### Problem to solve
Please convert the items from the line with "Click the Wayback" up to and including the line with "tap(1168, 247)" into a two-column CSV with the columns instruction and answer. Give one row per item, with each value in a single quoted field and any line breaks replaced by spaces.

### Supplied records
** start **
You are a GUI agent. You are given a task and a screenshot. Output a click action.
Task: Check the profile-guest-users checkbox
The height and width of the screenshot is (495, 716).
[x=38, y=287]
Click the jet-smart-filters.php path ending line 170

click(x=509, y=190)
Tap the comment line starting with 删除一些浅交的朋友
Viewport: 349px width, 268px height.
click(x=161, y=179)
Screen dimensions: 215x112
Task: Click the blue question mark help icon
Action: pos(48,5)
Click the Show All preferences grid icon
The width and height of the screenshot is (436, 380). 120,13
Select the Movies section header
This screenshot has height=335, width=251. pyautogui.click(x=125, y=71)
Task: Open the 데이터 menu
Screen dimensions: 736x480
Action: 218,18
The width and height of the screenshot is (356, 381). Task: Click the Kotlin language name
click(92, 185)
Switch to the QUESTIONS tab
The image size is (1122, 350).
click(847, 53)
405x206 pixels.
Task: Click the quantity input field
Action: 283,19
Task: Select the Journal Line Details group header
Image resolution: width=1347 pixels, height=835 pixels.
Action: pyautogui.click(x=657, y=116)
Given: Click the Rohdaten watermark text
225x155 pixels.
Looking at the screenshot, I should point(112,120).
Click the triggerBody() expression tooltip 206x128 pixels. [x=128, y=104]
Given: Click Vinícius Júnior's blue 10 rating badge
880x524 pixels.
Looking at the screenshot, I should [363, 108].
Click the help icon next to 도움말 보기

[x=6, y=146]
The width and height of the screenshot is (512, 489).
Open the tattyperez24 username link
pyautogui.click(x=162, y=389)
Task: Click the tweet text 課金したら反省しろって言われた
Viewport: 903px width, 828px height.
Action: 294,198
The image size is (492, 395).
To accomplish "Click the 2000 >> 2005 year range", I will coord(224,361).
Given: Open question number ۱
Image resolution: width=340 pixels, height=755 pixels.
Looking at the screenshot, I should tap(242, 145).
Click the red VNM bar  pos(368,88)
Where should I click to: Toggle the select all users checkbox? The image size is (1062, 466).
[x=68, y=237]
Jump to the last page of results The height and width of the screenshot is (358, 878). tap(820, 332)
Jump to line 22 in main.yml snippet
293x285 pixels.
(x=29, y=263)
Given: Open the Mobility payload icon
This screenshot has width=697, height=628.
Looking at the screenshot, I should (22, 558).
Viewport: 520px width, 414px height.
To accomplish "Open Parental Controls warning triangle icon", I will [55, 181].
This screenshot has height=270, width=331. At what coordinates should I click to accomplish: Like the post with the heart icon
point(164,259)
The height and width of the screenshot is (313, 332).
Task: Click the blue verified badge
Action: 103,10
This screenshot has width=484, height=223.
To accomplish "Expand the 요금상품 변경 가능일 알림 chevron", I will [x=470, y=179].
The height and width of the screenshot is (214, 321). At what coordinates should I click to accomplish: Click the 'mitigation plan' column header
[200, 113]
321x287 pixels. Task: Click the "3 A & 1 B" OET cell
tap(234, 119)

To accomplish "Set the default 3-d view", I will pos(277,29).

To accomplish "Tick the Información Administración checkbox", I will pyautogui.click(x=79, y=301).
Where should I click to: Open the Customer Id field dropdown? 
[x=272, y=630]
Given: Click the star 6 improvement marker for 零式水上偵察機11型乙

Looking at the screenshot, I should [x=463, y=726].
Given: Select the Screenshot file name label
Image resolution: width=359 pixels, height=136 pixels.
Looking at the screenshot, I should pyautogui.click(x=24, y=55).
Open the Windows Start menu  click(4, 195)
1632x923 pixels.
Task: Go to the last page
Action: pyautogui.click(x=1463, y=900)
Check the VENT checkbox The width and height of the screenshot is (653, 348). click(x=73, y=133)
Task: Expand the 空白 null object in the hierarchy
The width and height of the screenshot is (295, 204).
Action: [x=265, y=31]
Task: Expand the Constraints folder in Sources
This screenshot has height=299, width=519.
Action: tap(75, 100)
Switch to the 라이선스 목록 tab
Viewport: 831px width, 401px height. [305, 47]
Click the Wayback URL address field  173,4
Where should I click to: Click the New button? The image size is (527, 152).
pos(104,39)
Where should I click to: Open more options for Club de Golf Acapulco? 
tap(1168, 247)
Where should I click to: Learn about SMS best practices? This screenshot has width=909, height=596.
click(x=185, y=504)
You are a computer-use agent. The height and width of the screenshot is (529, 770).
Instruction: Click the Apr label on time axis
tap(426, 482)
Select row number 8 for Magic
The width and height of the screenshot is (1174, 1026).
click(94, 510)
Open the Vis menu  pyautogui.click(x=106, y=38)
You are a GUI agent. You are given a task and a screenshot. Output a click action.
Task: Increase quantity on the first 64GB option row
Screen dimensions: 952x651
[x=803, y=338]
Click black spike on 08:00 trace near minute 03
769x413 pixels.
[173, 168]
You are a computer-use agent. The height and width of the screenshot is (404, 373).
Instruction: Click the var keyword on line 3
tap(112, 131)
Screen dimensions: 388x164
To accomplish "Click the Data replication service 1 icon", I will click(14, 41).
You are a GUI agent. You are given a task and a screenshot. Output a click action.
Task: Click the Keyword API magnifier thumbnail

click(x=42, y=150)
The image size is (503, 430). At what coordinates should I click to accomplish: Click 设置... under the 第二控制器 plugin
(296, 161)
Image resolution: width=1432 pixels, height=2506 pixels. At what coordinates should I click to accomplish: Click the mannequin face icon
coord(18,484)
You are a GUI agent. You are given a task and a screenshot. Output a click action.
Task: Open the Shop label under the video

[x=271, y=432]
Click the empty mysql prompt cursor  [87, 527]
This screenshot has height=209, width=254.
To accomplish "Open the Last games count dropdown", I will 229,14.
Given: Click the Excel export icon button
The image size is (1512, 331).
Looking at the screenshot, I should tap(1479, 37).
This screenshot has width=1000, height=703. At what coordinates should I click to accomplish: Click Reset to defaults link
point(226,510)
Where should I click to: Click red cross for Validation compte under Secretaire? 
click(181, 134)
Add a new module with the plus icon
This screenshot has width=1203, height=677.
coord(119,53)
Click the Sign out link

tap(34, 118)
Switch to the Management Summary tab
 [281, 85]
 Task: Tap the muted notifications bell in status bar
** end **
### Solution for this task
instruction,answer
"Click the Wayback URL address field","173,4"
"Where should I click to: Click the New button? The image size is (527, 152).","pos(104,39)"
"Where should I click to: Open more options for Club de Golf Acapulco?","tap(1168, 247)"